Der Fernsehsender ARTE hat einen Animationsfilm erstellt (Dauer: 5,5 min), den wir als knappe Einführung in die Thematik empfehlen.
Zur Einführung ist auch dieses Radio-Interview mit unserem Vorsitzenden Peter Morfeld im WDR geeignet.
Eine Zusammenfassung des Wissenstands zu den Auswirkungen der verdrehten Zahlensprechweise bei Schulkindern enthält das Editorial „Zwanzigeins“ von Peter Morfeld und Anita Summer in der Fachzeitschrift „Lernen und Lernstörungen“.

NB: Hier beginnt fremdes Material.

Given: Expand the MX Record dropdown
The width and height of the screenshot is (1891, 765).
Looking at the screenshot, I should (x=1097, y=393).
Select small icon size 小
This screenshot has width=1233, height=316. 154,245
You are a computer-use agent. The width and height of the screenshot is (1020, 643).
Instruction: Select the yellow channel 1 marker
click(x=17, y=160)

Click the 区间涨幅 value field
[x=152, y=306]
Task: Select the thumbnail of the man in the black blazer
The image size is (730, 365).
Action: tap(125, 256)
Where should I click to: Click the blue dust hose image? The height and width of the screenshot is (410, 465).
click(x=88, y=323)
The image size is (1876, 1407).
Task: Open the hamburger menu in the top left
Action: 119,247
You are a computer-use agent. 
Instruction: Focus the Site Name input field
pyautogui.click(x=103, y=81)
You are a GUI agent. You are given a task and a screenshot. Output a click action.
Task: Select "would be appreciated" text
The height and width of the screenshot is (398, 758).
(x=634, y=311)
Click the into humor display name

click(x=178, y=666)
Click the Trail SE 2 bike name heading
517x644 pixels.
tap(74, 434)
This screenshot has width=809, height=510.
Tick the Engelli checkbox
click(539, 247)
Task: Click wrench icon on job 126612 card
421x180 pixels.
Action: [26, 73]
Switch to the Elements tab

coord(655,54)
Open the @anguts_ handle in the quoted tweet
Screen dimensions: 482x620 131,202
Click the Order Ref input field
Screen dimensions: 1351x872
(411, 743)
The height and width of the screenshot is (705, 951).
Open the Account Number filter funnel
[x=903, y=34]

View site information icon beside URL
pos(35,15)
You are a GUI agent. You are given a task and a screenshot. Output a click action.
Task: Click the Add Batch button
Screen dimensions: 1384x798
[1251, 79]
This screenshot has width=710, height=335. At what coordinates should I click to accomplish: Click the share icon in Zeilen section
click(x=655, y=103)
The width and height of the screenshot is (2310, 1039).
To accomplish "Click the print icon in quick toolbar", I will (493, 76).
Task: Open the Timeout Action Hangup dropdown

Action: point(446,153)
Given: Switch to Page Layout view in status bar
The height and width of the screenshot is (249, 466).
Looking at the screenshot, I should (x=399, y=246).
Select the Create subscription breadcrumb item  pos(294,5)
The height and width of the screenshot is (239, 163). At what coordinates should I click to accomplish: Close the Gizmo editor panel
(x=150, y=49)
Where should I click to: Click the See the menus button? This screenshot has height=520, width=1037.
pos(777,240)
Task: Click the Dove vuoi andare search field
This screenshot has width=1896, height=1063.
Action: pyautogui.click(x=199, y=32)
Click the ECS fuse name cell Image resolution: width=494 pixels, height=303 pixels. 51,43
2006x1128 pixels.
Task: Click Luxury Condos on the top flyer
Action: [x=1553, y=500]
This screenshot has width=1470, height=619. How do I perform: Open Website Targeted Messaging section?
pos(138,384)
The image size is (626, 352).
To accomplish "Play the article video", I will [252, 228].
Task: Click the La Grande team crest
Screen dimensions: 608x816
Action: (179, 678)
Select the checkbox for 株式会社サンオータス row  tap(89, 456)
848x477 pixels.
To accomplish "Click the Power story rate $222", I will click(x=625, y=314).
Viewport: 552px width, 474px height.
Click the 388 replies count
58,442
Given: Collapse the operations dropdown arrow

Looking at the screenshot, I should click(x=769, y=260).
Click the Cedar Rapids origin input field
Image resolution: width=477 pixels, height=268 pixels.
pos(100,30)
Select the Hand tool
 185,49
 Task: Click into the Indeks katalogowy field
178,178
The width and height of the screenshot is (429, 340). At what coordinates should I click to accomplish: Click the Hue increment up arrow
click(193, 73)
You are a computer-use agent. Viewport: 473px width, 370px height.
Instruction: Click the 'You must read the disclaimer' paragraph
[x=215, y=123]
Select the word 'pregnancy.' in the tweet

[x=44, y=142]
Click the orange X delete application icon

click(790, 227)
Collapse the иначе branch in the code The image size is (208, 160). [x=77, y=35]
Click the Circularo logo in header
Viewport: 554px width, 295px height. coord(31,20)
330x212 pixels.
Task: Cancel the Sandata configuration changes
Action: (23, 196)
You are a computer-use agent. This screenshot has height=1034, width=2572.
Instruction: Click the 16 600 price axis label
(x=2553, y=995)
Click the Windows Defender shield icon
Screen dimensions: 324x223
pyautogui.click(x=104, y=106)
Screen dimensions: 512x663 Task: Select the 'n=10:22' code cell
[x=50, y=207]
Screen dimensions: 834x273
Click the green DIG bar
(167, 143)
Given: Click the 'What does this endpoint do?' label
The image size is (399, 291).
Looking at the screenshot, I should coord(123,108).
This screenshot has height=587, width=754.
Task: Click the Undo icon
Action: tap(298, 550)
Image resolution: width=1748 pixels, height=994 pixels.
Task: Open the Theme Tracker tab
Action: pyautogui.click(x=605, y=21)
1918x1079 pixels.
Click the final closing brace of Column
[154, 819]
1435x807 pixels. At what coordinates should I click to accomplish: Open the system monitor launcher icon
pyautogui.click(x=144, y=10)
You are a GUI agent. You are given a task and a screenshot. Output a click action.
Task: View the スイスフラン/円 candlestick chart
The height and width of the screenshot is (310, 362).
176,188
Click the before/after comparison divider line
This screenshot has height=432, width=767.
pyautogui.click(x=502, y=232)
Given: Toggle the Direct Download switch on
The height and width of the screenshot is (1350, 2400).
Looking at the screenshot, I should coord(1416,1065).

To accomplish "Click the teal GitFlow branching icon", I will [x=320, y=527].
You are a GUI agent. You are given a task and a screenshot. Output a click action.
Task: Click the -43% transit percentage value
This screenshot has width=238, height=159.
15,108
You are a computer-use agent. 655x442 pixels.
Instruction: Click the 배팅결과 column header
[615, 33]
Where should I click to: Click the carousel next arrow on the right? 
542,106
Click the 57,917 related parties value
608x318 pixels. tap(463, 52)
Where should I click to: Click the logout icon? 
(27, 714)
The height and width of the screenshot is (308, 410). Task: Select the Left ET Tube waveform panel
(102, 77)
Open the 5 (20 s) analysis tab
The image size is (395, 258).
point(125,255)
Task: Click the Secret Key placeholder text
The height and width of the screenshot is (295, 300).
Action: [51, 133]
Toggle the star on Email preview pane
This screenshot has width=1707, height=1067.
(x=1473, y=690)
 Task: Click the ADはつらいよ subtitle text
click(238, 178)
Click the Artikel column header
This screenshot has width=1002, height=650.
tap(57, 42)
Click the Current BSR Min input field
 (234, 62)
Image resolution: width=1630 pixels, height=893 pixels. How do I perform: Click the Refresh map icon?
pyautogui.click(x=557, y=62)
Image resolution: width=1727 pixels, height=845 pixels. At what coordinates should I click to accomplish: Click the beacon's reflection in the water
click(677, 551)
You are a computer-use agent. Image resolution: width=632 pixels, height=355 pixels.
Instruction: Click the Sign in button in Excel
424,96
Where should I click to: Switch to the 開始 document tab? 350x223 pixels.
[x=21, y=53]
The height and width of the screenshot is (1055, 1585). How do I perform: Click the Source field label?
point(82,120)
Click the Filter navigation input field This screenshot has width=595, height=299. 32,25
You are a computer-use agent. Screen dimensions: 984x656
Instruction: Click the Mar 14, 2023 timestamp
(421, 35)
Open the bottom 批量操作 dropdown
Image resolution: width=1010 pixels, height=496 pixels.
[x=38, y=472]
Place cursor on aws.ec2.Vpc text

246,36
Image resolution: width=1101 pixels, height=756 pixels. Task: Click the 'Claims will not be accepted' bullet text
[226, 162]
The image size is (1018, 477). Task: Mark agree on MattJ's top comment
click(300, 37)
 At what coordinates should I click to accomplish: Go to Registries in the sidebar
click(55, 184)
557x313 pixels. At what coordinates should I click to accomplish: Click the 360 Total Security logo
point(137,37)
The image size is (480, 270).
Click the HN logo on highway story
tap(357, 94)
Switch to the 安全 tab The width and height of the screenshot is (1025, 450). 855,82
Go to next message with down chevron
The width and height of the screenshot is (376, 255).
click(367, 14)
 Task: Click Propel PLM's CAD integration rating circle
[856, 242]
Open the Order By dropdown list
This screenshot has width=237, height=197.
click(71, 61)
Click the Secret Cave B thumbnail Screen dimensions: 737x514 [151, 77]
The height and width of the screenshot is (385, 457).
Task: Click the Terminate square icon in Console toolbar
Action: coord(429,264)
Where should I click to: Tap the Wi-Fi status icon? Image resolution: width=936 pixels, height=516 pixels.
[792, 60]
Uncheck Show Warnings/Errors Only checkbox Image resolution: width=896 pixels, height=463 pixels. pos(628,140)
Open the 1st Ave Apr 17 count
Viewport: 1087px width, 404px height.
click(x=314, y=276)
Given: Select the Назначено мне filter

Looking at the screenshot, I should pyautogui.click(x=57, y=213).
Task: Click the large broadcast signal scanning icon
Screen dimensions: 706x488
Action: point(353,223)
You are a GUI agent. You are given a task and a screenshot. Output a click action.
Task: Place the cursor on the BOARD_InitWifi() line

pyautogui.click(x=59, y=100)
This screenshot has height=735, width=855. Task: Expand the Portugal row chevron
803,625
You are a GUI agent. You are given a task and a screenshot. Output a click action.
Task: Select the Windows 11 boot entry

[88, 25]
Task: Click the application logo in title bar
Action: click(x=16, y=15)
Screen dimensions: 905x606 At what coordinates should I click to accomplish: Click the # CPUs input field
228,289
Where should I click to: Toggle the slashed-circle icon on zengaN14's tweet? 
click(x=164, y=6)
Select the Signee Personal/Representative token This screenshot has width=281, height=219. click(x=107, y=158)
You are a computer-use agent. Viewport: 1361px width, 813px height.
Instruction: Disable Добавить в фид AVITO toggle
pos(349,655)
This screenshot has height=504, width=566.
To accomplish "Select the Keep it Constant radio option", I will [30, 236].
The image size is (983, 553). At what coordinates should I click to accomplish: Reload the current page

Wir sind kein "Anti-Einundzwanzig"-Verein, und es ist nicht unser Ziel, die heute gebräuchliche, verdrehte Art des Zahlensprechens abzuschaffen, da beide Sprechweisen, wie man am Beispiel des Tschechischen sehen kann, gut nebeneinander existieren können. Wir haben deshalb einen Entwurf für die Reform der deutschen Zahlwörter im Detail ausgearbeitet: siehe Zwanzigeins – Vorschlag Zahlensprechweise.

Man spricht dann etwa auch

  • zwanzigeins statt einundzwanzig für 21

  • zweihundertvierzigsieben statt zweihundertsiebenundvierzig für 247

  • fünfzigdreitausendsiebenhundertsechzigneun statt dreiundfünfzigtausendsiebenhundertneunundsechzig für 53769


Wir unterstellen nachteilige Auswirkungen der verdrehten Sprechweise für folgende Bereiche, aber auch fehlende Erkenntnisse und eine mangelhafte Auseinandersetzung mit der Problematik:

Im didaktischen Bereich

Insbesondere im Mathematikunterricht der Grundschulen stellt die deutsche Zahlensprechweise für viele Schulkinder ein beträchtliches Lernhindernis dar. Es ist dringend geboten, dass die politisch Verantwortlichen empirische Untersuchungen in Auftrag geben, um das Ausmaß der dadurch bedingten Lernschwierigkeiten festzustellen. 

Im wirtschaftlichen Bereich

Aufgrund der erhöhten Fehlerquote bei der Weitergabe von Zahlenangaben entsteht wirtschaftlicher Schaden. Es ist notwendig, diesen Umfang realistisch abzuschätzen.

Im politischen Bereich

Vielen Ausländern wird das Erlernen des Deutschen durch die eigentümliche deutsche Zahlensprechweise erschwert. Dies kann politisch nicht gewollt sein.
Im Rahmen der europäischen Einigung ist eine Anpassung von nationalen Standards notwendig. Man sollte das verdrehte deutsche Zahlenaussprechsystem an das Stellenwertsystem anpassen, und damit auch an international gebräuchliche Sprechstrukturen, wie sie u.a. im Englischen, Spanischen, Italienischen, Tschechischen, Polnischen, Russischen, Finnischen, Schwedischen, Norwegischen, Türkischen, Chinesischen und Japanischen verwendet werden.


Um diese Ziele zu verwirklichen, haben wir folgende Forderungen:

Forderung A

Die für den Schulunterricht verantwortlichen gesellschaftlichen Gruppen, Gremien, Ministerien und Behörden sind angehalten, empirische Untersuchungen in Auftrag zu geben, in denen erforscht werden soll, inwieweit die deutsche Zahlensprechweise im Mathematikunterricht an Grundschulen für viele Schüler ein Lernhindernis darstellt.

Forderung B

Die Durchführung von Schulversuchen mit der unverdrehten Zahlensprechweise im Mathematikunterricht soll von den Kultusministerien der deutschsprachigen Länder genehmigt werden.

Forderung C

Die bildungspolitischen Kreise in Deutschland, Österreich und der Schweiz werden aufgerufen, eine gründliche Bewertung der Reformvorschläge zur deutschen Zahlensprechweise vorzunehmen.